Uma vez vida, outra na morte. Também temos uma engraçada: no dia de São Nunca à tarde.


----------



## Mangato

Hola Estefanía:

Una equivalente  *la semana de dos jueves*

Saludos


----------



## Zahrah

Outra para acrescentar:

No dia em que/ Quando as galinhas tiverem dentes


----------



## Mangato

Lembrei uma nova

Cuando las ranas crien pelo​


----------



## Zahrah

Gostei dessa das rãs ... bom, prometo que esta é a minha última deixa aqui, mas vale a pena lembrar:

“ad calendas graecas”, 
Dejar para las calendas griegas / Deixar para as calendas gregas


----------



## Mangato

Ahí va la última, pero lo más aproximada 

De Pascuas en Ramos   ​


----------



## Vanda

Esquecemo-nos da famosa: quando o inferno gelar.


----------



## Zahrah

Para terminar  (não podia deixar passar e se estou a cometer algum erro ao colocar esta mensagem, as minhas desculpas desde já)

Não conhecia algumas das expressões (a das rãs do Mangato e esta última da Vanda). 

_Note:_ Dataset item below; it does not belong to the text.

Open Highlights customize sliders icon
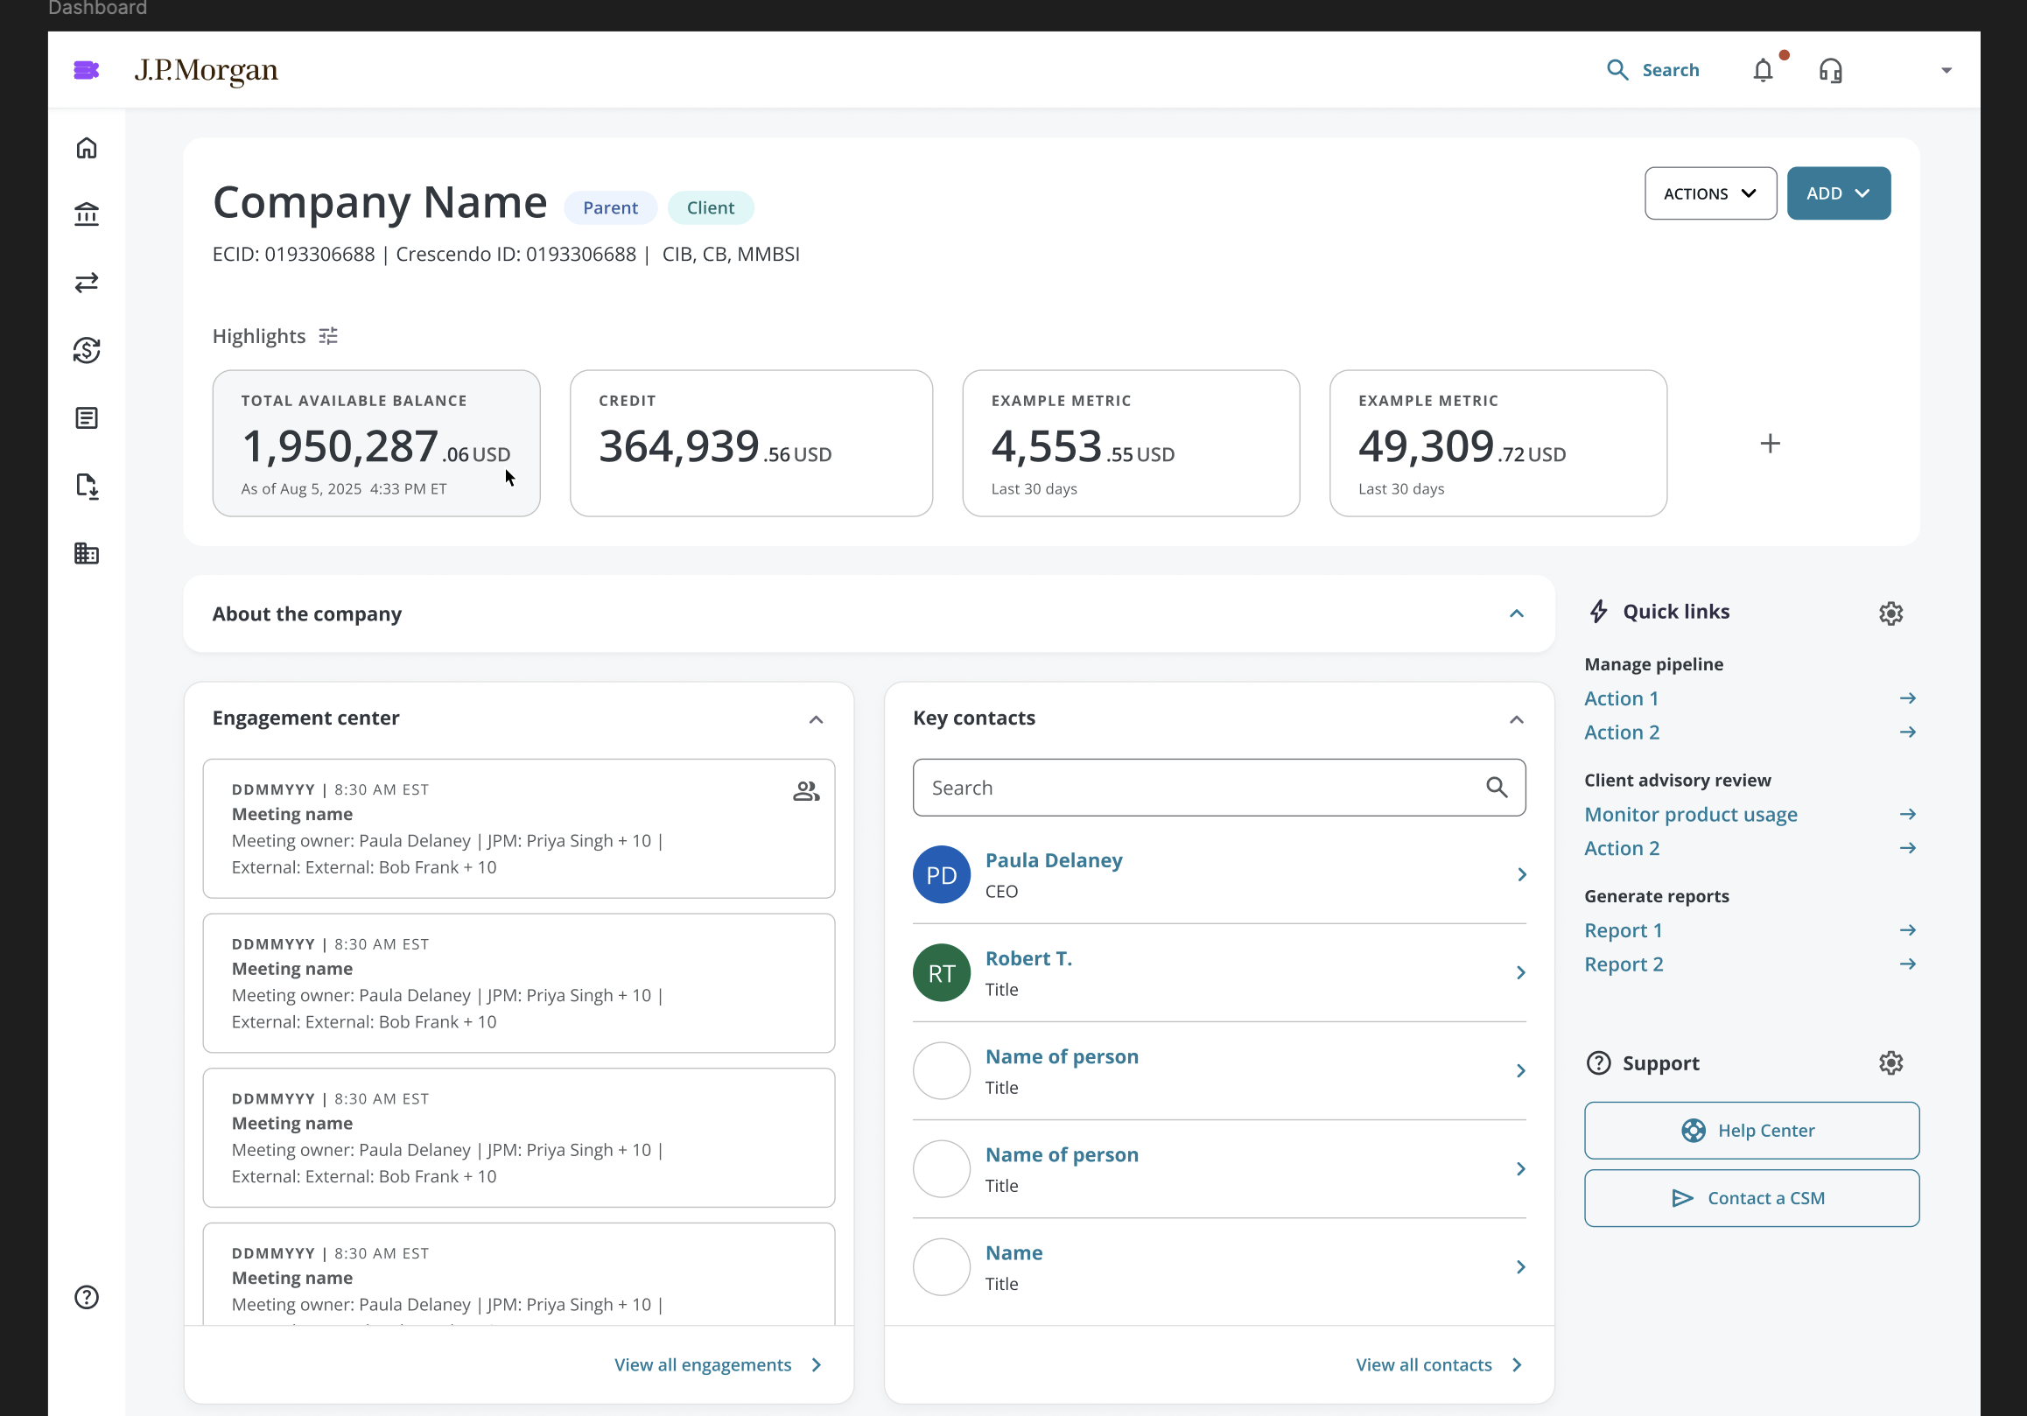tap(328, 336)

Tenho aprendido muito desde os poucos dias que aqui cheguei. 

Não só vou colocando questões e respondendo a outras, como também tenho tido a sorte de aprender e... aprender de uma forma tão diferente. 

Parabéns pelo trabalho!


----------



## Mangato

É um prazer contar no foro pessoas como Você. Acho que é o que muitos procuramos. Aprender e não esquecer, e ajudar se isto e possivel, dum jeito descontraido. ​ 

Mangato​


----------



## Estefanía Perdomo

Ay ay ay... Ahora cómo yo paro de reir, quando o inferno gelar, hahaha, mas eso no pasa una vez a la cuaresma, creo que eso no pasa nunca. Mangato que gracioso, las ranas. Me fui por unos minutos y regreso con tantas respuestas, qué buena onda.

Hehehehehehehehehehehe qué cosas tan cómicas, hahaha cómo adoré, no puedo escoger mi favorita.

Un beso a todos, y, Zahrah, yo también comparto su idea positiva de la forma tan diferente que aprendemos otro idioma. Es lo máximo y nos divertimos.

Muchas gracias mi querida gente.

Estefanía Perdomo.


----------



## Zahrah

Obrigada Estafanía e Mangato 

Também me ri a valer com as expressões que aqui foram sugeridas, por isso é que achei que devia fazer o meu comentário, aprender e conseguir fazê-lo com tão boa disposição e de forma descontraída como muito bem disse o Mangato e, por outro lado ajudar.

Também é um prazer ter encontrado aqui pessoas como vocês!

Abraços,

Zahrah


----------